▶ _作業指示 1_
抜粋文について、次の問いにそれぞれ答えよ。
(a) 齋藤秀輝先生が取り組んでいるのは何か。
(b) 齋藤先生は元々何になりたいと考えていたか。
(c) 齋藤先生の父親の職業は何か。
▶ _作業指示 2_
抜粋文の「文系学部の不合格から医学部志望へ」から「しかし文系学部を受験するも、不合格の結果に。」までを、一字一句そのまま書き写せ。

▶ _抜粋文_
そんな中、地域の人たちと積極的に交流し、地域全体で心不全患者を支えるコミュニティづくりに取り組むのが齋藤秀輝先生だ。そこに至った経緯や、先生のキャリア観を辿っていく。
文系学部の不合格から医学部志望へ
元々は医師を志していたわけではなく、政治家になり、ゆくゆくは総理大臣になりたいと考えていたと言う。
「何か問題を見つけたときに、自分で解決していくことを仕事にしたいと考え、政治の道を志しました。理系が得意ではあったのですが、薬学の研究職である父親を見ていると、もっと人と関わりたいなと思い、理系ではなく文系だろうと考えていました。医師は人の関わる職業だと薄々は気付いていたんですけどね。」
しかし文系学部を受験するも、不合格の結果に。
結果発表のその日に両親に伝えたことは、『医学部に行きます』だったという。

▶ _提供データ_
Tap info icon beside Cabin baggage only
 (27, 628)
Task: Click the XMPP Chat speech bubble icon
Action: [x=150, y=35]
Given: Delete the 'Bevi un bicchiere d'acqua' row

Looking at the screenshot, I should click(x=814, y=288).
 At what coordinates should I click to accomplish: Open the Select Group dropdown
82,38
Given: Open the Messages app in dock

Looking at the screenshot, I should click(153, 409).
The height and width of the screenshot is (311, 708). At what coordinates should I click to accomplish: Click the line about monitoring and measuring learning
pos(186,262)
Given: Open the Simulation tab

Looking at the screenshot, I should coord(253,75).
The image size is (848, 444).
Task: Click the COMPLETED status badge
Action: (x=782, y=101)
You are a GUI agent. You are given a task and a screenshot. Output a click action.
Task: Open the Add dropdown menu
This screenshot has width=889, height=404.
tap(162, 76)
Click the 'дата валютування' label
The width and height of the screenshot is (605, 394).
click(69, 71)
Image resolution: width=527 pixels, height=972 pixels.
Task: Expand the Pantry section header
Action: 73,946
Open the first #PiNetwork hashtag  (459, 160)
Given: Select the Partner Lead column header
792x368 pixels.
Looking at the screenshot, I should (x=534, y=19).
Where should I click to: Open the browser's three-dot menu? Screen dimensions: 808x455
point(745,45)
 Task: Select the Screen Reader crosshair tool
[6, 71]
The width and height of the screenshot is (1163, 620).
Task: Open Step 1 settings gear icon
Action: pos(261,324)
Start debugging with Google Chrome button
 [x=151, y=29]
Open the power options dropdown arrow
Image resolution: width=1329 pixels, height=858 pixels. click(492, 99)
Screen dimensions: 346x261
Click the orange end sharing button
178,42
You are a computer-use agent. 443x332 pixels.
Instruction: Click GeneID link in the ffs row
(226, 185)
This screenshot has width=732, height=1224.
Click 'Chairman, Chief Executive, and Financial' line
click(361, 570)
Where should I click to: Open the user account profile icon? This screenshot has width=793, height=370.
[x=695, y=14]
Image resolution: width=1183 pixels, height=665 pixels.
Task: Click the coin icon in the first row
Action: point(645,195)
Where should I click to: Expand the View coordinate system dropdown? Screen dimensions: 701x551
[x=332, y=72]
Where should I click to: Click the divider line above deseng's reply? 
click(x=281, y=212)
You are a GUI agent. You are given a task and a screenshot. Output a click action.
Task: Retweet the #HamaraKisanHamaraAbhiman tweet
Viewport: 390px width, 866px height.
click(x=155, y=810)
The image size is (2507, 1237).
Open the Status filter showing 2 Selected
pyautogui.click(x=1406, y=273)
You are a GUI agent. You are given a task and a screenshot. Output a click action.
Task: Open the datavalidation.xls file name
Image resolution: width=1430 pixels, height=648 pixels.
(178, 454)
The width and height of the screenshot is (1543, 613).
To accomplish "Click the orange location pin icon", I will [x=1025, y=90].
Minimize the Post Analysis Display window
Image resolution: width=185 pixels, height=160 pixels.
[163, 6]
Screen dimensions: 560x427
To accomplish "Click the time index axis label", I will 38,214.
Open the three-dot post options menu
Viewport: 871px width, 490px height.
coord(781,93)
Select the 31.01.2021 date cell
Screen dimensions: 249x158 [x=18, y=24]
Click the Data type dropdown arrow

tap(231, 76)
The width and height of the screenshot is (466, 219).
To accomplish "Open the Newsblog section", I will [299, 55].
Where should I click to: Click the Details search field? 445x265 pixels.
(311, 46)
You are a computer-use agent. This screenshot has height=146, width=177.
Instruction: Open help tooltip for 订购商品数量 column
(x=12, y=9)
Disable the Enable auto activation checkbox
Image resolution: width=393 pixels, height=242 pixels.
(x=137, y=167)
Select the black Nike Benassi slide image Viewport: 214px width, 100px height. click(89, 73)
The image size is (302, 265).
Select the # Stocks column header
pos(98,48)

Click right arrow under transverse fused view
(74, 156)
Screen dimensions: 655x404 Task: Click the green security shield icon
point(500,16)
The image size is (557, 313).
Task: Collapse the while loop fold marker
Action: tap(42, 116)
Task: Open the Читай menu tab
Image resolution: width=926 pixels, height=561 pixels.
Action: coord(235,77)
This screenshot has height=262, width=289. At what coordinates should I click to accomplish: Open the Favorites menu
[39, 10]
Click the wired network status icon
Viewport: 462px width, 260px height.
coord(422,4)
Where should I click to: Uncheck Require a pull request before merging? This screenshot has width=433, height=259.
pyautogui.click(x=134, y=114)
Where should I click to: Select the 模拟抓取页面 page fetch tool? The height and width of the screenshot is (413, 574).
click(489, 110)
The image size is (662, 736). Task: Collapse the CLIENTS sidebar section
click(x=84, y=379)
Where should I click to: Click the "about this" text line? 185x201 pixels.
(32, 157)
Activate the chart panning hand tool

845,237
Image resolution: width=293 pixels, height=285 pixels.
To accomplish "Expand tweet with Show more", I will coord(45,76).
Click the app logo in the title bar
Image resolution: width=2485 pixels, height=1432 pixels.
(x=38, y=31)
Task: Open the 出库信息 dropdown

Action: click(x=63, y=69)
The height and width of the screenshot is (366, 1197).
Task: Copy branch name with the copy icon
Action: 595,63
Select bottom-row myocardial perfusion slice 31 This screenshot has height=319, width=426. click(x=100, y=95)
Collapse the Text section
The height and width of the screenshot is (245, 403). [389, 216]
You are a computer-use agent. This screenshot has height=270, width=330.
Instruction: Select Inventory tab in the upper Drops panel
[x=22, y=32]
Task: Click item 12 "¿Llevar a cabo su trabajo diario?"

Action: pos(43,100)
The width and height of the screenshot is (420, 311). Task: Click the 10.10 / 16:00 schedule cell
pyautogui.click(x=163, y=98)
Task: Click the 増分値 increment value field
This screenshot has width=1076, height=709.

▶ _期待出力 1_
(a) 地域全体で心不全患者を支えるコミュニティづくり
(b) 政治家（ゆくゆくは総理大臣）
(c) 薬学の研究職

▶ _期待出力 2_
文系学部の不合格から医学部志望へ
元々は医師を志していたわけではなく、政治家になり、ゆくゆくは総理大臣になりたいと考えていたと言う。
「何か問題を見つけたときに、自分で解決していくことを仕事にしたいと考え、政治の道を志しました。理系が得意ではあったのですが、薬学の研究職である父親を見ていると、もっと人と関わりたいなと思い、理系ではなく文系だろうと考えていました。医師は人の関わる職業だと薄々は気付いていたんですけどね。」
しかし文系学部を受験するも、不合格の結果に。